*Work to be completed:* Repeat word for word the lines beginning with the line that contains "The height and width of the screenshot is (2576, 741)." and continuing through the line that contains "What do you see at coordinates (981, 1881)", including both of those lines.

(Stored records)
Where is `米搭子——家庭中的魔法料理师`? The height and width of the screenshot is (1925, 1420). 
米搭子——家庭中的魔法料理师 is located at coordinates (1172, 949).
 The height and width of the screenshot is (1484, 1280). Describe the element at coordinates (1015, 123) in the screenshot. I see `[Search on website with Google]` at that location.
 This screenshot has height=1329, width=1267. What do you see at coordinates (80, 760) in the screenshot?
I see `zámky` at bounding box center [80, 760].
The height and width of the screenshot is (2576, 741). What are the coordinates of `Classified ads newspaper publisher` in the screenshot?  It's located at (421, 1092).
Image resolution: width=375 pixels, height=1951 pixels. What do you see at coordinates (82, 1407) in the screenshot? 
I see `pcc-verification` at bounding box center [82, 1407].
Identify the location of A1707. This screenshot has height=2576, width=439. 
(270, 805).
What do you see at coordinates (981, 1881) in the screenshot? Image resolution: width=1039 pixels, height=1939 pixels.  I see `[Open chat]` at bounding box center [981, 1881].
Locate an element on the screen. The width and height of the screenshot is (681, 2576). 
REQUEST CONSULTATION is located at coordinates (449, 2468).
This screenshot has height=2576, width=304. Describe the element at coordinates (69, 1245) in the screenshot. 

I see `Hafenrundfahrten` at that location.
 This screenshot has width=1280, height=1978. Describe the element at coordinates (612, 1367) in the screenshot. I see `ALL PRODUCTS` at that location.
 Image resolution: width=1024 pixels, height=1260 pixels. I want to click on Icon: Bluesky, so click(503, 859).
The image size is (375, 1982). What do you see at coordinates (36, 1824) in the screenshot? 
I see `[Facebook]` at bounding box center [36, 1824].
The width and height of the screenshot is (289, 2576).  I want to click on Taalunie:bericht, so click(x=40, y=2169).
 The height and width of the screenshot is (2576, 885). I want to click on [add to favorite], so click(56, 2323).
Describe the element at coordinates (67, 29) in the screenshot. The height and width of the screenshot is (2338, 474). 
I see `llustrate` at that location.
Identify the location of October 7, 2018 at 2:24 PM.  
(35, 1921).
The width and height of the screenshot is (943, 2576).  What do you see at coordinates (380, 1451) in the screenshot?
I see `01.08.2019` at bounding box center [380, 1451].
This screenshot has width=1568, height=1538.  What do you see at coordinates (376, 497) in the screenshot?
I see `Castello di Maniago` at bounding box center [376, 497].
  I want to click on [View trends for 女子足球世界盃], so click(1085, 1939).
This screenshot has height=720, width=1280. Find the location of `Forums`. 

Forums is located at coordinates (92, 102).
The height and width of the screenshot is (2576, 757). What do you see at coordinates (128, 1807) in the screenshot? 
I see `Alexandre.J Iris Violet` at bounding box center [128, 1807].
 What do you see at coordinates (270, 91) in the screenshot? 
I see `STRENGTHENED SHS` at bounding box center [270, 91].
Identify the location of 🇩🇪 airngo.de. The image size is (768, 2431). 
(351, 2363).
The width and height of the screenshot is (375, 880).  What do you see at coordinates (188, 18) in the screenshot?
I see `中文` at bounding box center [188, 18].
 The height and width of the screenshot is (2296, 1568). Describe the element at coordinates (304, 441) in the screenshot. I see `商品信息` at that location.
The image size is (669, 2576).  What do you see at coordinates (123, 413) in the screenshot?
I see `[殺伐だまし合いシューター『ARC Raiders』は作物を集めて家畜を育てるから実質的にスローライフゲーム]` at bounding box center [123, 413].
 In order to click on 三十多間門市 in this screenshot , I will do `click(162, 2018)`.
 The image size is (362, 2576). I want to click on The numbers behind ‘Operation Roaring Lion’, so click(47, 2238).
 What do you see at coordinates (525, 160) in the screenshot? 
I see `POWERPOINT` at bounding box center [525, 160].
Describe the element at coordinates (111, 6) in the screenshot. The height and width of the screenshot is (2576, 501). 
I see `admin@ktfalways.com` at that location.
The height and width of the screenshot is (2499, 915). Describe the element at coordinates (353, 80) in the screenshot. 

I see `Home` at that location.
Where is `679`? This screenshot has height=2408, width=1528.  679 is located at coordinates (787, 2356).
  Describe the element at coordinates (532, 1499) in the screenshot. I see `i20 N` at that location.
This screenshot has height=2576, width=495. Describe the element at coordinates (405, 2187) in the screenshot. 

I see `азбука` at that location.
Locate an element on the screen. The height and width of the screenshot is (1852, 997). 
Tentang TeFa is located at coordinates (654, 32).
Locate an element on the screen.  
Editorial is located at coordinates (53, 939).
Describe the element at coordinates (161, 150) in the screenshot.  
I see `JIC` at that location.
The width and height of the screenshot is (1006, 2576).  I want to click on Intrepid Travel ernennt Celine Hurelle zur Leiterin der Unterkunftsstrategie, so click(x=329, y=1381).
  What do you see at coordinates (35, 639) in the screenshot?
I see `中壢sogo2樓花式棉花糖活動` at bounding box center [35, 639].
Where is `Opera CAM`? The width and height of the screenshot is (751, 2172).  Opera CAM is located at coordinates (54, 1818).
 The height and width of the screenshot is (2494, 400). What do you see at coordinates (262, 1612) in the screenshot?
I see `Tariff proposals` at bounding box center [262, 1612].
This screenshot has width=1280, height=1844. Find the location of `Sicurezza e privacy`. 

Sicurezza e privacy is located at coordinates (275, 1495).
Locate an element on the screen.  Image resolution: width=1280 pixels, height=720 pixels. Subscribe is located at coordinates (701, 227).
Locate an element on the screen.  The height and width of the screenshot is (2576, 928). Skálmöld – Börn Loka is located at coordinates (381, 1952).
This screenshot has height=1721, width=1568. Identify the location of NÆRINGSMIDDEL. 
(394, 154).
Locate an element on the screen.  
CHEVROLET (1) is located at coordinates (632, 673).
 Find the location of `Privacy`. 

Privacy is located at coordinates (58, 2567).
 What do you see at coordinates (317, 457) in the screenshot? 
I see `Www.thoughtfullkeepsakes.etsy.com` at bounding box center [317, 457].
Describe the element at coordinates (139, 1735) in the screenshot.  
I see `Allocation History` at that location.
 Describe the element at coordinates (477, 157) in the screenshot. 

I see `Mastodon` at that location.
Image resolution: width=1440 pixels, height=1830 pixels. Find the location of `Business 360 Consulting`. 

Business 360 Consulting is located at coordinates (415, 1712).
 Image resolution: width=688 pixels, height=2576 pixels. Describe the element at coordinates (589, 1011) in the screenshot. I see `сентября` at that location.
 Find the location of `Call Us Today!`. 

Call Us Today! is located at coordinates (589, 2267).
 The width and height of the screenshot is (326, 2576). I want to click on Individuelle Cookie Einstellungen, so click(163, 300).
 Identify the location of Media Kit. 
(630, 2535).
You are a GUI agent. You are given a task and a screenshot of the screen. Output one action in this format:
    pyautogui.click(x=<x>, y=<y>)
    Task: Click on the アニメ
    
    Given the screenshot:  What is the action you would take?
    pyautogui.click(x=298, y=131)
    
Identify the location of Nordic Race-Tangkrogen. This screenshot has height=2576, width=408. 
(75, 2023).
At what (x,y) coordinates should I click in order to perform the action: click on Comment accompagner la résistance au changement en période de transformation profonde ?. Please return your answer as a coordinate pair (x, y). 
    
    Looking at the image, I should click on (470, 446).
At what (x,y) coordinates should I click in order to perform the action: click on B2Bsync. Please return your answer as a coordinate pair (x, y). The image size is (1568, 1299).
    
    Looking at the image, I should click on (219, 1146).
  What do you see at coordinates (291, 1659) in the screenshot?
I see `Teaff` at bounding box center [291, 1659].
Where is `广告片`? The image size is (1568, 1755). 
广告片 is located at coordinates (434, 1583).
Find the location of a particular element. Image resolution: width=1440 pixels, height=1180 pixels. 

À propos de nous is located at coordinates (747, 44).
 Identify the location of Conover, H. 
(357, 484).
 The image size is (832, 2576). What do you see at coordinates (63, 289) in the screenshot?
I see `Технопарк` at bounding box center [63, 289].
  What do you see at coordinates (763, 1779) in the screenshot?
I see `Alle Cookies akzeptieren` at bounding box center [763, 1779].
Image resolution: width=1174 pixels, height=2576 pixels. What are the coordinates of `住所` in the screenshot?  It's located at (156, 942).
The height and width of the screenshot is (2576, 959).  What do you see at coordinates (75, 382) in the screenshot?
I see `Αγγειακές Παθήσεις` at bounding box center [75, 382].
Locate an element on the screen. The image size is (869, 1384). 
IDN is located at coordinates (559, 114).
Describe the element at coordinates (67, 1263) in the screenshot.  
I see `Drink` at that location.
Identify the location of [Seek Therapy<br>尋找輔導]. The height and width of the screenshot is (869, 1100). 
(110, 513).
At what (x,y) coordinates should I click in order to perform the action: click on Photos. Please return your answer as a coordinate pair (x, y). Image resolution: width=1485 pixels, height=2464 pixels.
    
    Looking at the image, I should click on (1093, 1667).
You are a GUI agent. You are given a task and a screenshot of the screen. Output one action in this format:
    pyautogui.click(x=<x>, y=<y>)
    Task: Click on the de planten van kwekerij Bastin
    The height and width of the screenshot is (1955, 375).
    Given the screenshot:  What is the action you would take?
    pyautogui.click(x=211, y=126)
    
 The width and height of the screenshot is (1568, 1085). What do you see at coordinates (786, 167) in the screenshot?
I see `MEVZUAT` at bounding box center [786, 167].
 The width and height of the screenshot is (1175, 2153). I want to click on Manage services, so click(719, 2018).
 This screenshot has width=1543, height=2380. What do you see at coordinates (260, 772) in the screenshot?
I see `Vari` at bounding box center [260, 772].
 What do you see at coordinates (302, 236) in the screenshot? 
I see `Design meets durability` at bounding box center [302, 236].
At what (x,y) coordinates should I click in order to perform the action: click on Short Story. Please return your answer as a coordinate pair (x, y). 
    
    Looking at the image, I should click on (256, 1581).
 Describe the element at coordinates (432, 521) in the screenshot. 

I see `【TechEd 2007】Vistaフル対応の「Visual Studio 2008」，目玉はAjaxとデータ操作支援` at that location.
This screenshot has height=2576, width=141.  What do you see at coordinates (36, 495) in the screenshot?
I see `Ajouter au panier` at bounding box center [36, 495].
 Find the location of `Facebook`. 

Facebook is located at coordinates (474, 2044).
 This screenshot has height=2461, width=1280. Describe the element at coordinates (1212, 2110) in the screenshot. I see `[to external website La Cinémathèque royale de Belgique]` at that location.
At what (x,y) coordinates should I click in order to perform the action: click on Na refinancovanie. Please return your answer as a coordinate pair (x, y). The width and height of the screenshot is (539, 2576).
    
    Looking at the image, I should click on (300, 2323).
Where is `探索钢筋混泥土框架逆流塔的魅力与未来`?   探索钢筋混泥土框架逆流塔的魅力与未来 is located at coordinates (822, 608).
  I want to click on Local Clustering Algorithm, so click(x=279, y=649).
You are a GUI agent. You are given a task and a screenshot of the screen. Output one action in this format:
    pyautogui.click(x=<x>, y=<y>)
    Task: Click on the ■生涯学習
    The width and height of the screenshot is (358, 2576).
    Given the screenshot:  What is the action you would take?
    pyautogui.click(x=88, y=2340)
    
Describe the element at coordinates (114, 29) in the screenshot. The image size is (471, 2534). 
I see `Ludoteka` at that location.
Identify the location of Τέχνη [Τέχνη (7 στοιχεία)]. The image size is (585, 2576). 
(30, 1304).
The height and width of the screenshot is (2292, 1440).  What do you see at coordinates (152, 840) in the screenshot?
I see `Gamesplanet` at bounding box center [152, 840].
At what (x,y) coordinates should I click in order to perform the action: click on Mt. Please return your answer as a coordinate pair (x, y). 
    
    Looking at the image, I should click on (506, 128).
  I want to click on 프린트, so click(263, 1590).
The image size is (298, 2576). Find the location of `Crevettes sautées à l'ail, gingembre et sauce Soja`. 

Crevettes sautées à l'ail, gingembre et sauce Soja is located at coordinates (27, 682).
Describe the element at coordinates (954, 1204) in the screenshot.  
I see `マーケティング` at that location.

*Expected output:*
The height and width of the screenshot is (2576, 741). What are the coordinates of `Classified ads newspaper publisher` in the screenshot?  It's located at (421, 1092).
Image resolution: width=375 pixels, height=1951 pixels. What do you see at coordinates (82, 1407) in the screenshot? 
I see `pcc-verification` at bounding box center [82, 1407].
Identify the location of A1707. This screenshot has height=2576, width=439. 
(270, 805).
What do you see at coordinates (981, 1881) in the screenshot? Image resolution: width=1039 pixels, height=1939 pixels.  I see `[Open chat]` at bounding box center [981, 1881].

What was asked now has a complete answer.